Source records:
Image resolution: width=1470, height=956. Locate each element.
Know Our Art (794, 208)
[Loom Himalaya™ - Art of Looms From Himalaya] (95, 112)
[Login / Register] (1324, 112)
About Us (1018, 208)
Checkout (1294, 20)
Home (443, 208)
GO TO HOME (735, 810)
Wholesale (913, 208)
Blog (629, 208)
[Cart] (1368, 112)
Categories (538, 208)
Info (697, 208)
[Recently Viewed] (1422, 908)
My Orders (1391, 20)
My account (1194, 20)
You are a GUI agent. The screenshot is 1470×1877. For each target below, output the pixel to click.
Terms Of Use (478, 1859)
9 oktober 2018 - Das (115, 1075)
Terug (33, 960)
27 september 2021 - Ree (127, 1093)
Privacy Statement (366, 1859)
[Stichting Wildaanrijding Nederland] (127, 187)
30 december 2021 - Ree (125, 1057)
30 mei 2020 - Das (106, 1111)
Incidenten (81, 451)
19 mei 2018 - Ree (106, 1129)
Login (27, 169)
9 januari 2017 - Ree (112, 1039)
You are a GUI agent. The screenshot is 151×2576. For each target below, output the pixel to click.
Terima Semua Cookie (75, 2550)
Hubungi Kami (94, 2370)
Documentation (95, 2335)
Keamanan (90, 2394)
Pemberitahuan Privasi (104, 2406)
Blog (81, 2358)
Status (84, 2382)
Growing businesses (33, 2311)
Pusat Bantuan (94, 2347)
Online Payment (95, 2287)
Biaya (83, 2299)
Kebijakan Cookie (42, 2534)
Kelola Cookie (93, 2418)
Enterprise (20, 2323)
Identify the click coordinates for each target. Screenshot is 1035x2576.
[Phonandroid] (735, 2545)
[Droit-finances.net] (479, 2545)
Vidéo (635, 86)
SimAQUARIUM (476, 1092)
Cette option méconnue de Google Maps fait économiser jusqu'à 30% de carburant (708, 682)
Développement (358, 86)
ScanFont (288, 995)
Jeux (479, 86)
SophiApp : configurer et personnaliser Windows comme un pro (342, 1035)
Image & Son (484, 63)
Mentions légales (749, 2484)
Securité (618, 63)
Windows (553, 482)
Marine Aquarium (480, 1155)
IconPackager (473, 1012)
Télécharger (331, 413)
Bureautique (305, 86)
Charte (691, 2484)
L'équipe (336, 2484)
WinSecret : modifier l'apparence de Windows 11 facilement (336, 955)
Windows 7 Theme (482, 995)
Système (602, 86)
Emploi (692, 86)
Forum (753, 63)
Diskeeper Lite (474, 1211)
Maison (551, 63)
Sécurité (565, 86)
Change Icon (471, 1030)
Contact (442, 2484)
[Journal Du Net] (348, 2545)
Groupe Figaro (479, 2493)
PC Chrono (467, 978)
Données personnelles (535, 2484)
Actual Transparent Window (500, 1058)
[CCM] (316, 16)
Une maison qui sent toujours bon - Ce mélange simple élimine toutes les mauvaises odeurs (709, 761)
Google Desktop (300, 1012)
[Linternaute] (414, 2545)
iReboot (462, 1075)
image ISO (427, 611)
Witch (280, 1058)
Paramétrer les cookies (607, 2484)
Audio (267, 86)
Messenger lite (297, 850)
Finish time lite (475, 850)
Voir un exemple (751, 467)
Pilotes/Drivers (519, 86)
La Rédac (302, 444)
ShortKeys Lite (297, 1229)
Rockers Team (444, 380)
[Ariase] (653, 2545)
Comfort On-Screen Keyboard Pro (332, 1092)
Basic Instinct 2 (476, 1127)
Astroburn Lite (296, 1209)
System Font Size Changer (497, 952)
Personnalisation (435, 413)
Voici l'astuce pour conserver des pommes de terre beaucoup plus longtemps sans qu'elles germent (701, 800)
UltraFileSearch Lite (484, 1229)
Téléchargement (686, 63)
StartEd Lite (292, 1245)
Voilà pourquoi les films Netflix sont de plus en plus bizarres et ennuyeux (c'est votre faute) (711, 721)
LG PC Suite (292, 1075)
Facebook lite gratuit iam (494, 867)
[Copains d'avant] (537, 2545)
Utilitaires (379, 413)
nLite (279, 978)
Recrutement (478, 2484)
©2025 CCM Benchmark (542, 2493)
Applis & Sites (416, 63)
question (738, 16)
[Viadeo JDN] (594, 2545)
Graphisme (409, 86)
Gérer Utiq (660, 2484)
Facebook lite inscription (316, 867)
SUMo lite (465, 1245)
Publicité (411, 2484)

EXERCISE GOAL: Go through the records and set each one down again, unchanged.

ANSWER TO THE PROBLEM:
Image resolution: width=1470, height=956. Locate each element.
Know Our Art (794, 208)
[Loom Himalaya™ - Art of Looms From Himalaya] (95, 112)
[Login / Register] (1324, 112)
About Us (1018, 208)
Checkout (1294, 20)
Home (443, 208)
GO TO HOME (735, 810)
Wholesale (913, 208)
Blog (629, 208)
[Cart] (1368, 112)
Categories (538, 208)
Info (697, 208)
[Recently Viewed] (1422, 908)
My Orders (1391, 20)
My account (1194, 20)
You are a GUI agent. The screenshot is 1470×1877. For each target below, output the pixel to click.
Terms Of Use (478, 1859)
9 oktober 2018 - Das (115, 1075)
Terug (33, 960)
27 september 2021 - Ree (127, 1093)
Privacy Statement (366, 1859)
[Stichting Wildaanrijding Nederland] (127, 187)
30 december 2021 - Ree (125, 1057)
30 mei 2020 - Das (106, 1111)
Incidenten (81, 451)
19 mei 2018 - Ree (106, 1129)
Login (27, 169)
9 januari 2017 - Ree (112, 1039)
You are a GUI agent. The screenshot is 151×2576. For each target below, output the pixel to click.
Terima Semua Cookie (75, 2550)
Hubungi Kami (94, 2370)
Documentation (95, 2335)
Keamanan (90, 2394)
Pemberitahuan Privasi (104, 2406)
Blog (81, 2358)
Status (84, 2382)
Growing businesses (33, 2311)
Pusat Bantuan (94, 2347)
Online Payment (95, 2287)
Biaya (83, 2299)
Kebijakan Cookie (42, 2534)
Kelola Cookie (93, 2418)
Enterprise (20, 2323)
Identify the click coordinates for each target. Screenshot is 1035x2576.
[Phonandroid] (735, 2545)
[Droit-finances.net] (479, 2545)
Vidéo (635, 86)
SimAQUARIUM (476, 1092)
Cette option méconnue de Google Maps fait économiser jusqu'à 30% de carburant (708, 682)
Développement (358, 86)
ScanFont (288, 995)
Jeux (479, 86)
SophiApp : configurer et personnaliser Windows comme un pro (342, 1035)
Image & Son (484, 63)
Mentions légales (749, 2484)
Securité (618, 63)
Windows (553, 482)
Marine Aquarium (480, 1155)
IconPackager (473, 1012)
Télécharger (331, 413)
Bureautique (305, 86)
Charte (691, 2484)
L'équipe (336, 2484)
WinSecret : modifier l'apparence de Windows 11 facilement (336, 955)
Windows 7 Theme (482, 995)
Système (602, 86)
Emploi (692, 86)
Forum (753, 63)
Diskeeper Lite (474, 1211)
Maison (551, 63)
Sécurité (565, 86)
Change Icon (471, 1030)
Contact (442, 2484)
[Journal Du Net] (348, 2545)
Groupe Figaro (479, 2493)
PC Chrono (467, 978)
Données personnelles (535, 2484)
Actual Transparent Window (500, 1058)
[CCM] (316, 16)
Une maison qui sent toujours bon - Ce mélange simple élimine toutes les mauvaises odeurs (709, 761)
Google Desktop (300, 1012)
[Linternaute] (414, 2545)
iReboot (462, 1075)
image ISO (427, 611)
Witch (280, 1058)
Paramétrer les cookies (607, 2484)
Audio (267, 86)
Messenger lite (297, 850)
Finish time lite (475, 850)
Voir un exemple (751, 467)
Pilotes/Drivers (519, 86)
La Rédac (302, 444)
ShortKeys Lite (297, 1229)
Rockers Team (444, 380)
[Ariase] (653, 2545)
Comfort On-Screen Keyboard Pro (332, 1092)
Basic Instinct 2 (476, 1127)
Astroburn Lite (296, 1209)
System Font Size Changer (497, 952)
Personnalisation (435, 413)
Voici l'astuce pour conserver des pommes de terre beaucoup plus longtemps sans qu'elles germent (701, 800)
UltraFileSearch Lite (484, 1229)
Téléchargement (686, 63)
StartEd Lite (292, 1245)
Voilà pourquoi les films Netflix sont de plus en plus bizarres et ennuyeux (c'est votre faute) (711, 721)
LG PC Suite (292, 1075)
Facebook lite gratuit iam (494, 867)
[Copains d'avant] (537, 2545)
Utilitaires (379, 413)
nLite (279, 978)
Recrutement (478, 2484)
©2025 CCM Benchmark (542, 2493)
Applis & Sites (416, 63)
question (738, 16)
[Viadeo JDN] (594, 2545)
Graphisme (409, 86)
Gérer Utiq (660, 2484)
Facebook lite inscription (316, 867)
SUMo lite (465, 1245)
Publicité (411, 2484)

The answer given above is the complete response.